WHAT IS BEING ASKED:
Retype the listing that follows, exactly as written.
|---|
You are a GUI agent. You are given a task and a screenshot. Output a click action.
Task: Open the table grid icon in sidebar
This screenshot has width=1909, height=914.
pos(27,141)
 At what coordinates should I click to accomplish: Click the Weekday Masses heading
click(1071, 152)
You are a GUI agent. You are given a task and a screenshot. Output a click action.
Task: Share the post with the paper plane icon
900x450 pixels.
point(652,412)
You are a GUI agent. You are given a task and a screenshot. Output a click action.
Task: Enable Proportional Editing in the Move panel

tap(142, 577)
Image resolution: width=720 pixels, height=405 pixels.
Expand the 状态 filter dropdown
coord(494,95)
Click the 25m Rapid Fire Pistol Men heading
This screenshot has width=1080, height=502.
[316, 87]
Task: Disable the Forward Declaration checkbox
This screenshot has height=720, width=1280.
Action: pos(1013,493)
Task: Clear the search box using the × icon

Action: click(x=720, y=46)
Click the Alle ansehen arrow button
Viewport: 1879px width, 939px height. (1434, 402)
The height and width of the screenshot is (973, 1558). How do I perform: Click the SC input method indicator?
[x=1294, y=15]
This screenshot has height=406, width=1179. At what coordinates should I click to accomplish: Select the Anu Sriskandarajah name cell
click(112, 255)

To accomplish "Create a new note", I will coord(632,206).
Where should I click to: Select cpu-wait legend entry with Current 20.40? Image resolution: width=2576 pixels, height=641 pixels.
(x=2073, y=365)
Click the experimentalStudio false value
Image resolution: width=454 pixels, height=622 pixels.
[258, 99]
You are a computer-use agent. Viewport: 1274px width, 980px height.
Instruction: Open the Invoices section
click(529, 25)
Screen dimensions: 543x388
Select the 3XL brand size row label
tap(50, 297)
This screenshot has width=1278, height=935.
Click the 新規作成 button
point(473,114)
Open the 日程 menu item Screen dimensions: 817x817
|---|
ANSWER TO THIS PROBLEM:
You are a GUI agent. You are given a task and a screenshot. Output a click action.
Task: Open the table grid icon in sidebar
This screenshot has width=1909, height=914.
pos(27,141)
 At what coordinates should I click to accomplish: Click the Weekday Masses heading
click(1071, 152)
You are a GUI agent. You are given a task and a screenshot. Output a click action.
Task: Share the post with the paper plane icon
900x450 pixels.
point(652,412)
You are a GUI agent. You are given a task and a screenshot. Output a click action.
Task: Enable Proportional Editing in the Move panel

tap(142, 577)
Image resolution: width=720 pixels, height=405 pixels.
Expand the 状态 filter dropdown
coord(494,95)
Click the 25m Rapid Fire Pistol Men heading
This screenshot has width=1080, height=502.
[316, 87]
Task: Disable the Forward Declaration checkbox
This screenshot has height=720, width=1280.
Action: pos(1013,493)
Task: Clear the search box using the × icon

Action: click(x=720, y=46)
Click the Alle ansehen arrow button
Viewport: 1879px width, 939px height. (1434, 402)
The height and width of the screenshot is (973, 1558). How do I perform: Click the SC input method indicator?
[x=1294, y=15]
This screenshot has height=406, width=1179. At what coordinates should I click to accomplish: Select the Anu Sriskandarajah name cell
click(112, 255)

To accomplish "Create a new note", I will coord(632,206).
Where should I click to: Select cpu-wait legend entry with Current 20.40? Image resolution: width=2576 pixels, height=641 pixels.
(x=2073, y=365)
Click the experimentalStudio false value
Image resolution: width=454 pixels, height=622 pixels.
[258, 99]
You are a computer-use agent. Viewport: 1274px width, 980px height.
Instruction: Open the Invoices section
click(529, 25)
Screen dimensions: 543x388
Select the 3XL brand size row label
tap(50, 297)
This screenshot has width=1278, height=935.
Click the 新規作成 button
point(473,114)
Open the 日程 menu item Screen dimensions: 817x817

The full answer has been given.